### Study material
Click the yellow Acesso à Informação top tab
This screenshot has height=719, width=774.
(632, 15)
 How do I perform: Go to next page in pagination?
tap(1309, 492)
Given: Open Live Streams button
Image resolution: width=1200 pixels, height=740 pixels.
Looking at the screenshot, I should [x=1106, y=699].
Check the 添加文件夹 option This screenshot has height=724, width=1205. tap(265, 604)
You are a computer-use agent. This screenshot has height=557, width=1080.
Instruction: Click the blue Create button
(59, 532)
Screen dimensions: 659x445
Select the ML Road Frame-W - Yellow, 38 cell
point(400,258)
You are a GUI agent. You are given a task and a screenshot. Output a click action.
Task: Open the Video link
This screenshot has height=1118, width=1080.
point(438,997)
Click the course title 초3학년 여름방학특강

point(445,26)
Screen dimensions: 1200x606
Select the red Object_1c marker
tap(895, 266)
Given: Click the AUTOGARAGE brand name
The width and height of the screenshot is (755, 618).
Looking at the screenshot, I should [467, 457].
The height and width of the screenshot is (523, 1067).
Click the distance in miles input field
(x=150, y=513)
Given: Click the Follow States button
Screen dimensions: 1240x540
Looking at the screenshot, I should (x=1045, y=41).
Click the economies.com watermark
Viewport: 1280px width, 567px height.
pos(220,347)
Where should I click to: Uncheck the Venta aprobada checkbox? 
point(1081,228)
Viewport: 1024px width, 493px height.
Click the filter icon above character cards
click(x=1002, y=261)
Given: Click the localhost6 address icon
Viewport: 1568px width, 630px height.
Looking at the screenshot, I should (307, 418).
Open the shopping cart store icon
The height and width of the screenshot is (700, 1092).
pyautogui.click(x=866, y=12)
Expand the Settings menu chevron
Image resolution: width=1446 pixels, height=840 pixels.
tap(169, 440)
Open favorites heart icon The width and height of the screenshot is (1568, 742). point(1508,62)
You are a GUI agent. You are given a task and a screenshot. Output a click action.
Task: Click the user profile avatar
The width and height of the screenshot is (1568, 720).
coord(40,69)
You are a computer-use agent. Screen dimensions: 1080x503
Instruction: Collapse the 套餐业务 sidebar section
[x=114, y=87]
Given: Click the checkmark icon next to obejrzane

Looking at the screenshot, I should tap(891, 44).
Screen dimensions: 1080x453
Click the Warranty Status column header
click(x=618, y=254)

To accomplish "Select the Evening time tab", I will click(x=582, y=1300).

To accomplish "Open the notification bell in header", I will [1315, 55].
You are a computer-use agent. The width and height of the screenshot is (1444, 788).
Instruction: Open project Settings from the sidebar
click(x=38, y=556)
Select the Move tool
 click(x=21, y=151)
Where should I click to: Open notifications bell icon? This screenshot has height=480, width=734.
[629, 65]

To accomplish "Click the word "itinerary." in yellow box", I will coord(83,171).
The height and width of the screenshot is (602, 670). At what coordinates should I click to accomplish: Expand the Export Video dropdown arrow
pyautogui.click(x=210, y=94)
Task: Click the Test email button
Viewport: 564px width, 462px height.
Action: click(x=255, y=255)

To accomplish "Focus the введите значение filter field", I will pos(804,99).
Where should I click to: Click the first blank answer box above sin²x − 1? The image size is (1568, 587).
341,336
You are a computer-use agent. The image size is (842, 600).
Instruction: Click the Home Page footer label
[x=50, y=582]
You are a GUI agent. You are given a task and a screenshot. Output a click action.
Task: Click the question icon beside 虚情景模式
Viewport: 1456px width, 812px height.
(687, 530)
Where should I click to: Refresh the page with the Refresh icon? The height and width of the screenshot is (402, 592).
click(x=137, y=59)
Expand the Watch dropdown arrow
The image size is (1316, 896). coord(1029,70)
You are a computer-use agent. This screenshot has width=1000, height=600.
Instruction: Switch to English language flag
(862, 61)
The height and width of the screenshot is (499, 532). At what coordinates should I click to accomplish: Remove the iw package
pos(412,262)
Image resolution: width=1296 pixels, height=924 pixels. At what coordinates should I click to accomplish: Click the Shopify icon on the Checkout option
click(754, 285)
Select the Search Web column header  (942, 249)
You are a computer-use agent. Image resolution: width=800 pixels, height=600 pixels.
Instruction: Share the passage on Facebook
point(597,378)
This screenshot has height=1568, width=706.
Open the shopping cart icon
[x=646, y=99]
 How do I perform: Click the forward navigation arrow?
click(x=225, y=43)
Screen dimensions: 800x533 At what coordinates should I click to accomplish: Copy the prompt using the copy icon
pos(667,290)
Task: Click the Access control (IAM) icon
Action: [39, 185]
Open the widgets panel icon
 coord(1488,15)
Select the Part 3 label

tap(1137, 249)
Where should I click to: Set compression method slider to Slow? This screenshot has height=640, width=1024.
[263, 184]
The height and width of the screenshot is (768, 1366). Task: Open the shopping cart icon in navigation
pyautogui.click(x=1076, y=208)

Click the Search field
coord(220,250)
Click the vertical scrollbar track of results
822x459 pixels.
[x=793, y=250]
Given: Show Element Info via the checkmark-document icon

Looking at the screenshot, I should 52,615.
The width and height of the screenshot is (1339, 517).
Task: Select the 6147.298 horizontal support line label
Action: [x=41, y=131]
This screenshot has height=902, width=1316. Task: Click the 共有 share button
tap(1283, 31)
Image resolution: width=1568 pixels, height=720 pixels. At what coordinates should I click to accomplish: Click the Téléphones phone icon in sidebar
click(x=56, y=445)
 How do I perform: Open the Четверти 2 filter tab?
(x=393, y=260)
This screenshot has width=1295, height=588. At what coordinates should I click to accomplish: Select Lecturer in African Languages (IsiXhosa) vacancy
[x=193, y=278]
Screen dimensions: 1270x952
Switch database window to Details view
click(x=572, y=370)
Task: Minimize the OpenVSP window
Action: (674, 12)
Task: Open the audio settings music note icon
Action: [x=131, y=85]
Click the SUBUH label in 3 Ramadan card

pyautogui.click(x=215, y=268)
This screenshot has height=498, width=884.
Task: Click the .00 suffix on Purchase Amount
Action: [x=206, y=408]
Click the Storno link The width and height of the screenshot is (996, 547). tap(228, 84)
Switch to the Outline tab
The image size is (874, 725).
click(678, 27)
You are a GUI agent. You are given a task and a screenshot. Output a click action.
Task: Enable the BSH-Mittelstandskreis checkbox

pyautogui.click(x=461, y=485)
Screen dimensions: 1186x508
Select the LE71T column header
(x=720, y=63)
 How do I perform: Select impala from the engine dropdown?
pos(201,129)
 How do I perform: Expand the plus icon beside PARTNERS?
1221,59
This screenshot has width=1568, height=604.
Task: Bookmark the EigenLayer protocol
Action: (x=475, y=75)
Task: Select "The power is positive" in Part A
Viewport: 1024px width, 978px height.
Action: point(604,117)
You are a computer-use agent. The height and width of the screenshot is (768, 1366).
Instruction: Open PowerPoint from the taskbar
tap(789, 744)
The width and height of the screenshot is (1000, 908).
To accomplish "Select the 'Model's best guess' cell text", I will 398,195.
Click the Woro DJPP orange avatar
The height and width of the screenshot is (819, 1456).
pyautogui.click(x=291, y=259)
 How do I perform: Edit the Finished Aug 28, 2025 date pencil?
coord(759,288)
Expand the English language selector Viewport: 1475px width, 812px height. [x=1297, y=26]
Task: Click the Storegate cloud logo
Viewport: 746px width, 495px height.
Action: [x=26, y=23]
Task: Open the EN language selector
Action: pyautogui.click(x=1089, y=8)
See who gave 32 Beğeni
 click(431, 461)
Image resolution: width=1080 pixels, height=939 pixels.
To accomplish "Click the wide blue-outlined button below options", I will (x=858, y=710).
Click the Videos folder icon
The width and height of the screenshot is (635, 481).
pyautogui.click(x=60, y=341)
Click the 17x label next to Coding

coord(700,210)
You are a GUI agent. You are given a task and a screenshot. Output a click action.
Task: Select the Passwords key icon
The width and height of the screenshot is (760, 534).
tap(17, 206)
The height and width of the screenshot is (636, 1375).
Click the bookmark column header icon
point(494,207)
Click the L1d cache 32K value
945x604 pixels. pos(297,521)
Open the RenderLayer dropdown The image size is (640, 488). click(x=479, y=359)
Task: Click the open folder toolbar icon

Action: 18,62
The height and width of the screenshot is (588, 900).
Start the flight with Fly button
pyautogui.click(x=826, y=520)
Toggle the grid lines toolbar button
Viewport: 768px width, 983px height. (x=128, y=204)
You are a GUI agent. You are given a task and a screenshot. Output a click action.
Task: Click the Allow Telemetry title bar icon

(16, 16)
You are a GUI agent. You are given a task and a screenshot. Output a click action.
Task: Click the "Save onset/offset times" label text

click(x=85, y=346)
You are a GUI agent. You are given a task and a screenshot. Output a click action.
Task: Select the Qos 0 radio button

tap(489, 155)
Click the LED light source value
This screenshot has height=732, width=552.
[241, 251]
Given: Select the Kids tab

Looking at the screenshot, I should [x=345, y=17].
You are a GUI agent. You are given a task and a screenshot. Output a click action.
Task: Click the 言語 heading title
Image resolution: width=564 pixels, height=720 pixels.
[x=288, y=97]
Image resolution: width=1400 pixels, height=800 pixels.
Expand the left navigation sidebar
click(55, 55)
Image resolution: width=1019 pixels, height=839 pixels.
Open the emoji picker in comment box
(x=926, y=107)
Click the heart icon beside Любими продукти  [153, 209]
######
* _What to work on_:
How many lines above contain the word "heart"? Answer with the number alone.

* _Worked solution_:
2